What is being asked -> Everything from the line with "Given: Expand the ライブラリ sidebar section" down to the line with "The height and" below must be printed exactly, those two lines included. Exclude pictures.

Dataset entries ->
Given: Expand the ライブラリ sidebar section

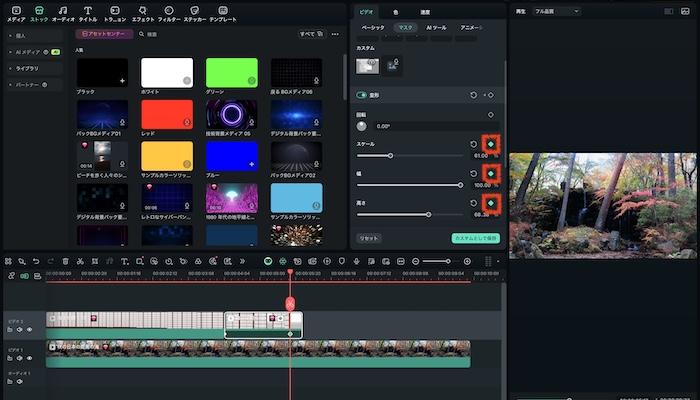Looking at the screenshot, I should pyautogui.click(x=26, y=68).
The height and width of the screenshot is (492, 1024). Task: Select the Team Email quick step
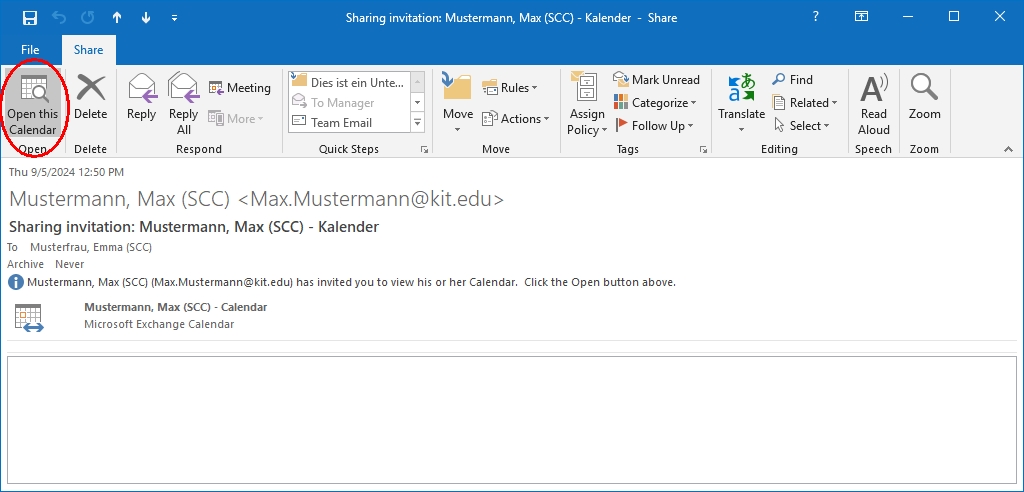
==
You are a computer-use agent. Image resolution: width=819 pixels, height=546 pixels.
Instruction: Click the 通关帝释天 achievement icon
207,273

Answer space ->
Given: Expand the ライブラリ sidebar section

Looking at the screenshot, I should pyautogui.click(x=26, y=68).
The height and width of the screenshot is (492, 1024). Task: Select the Team Email quick step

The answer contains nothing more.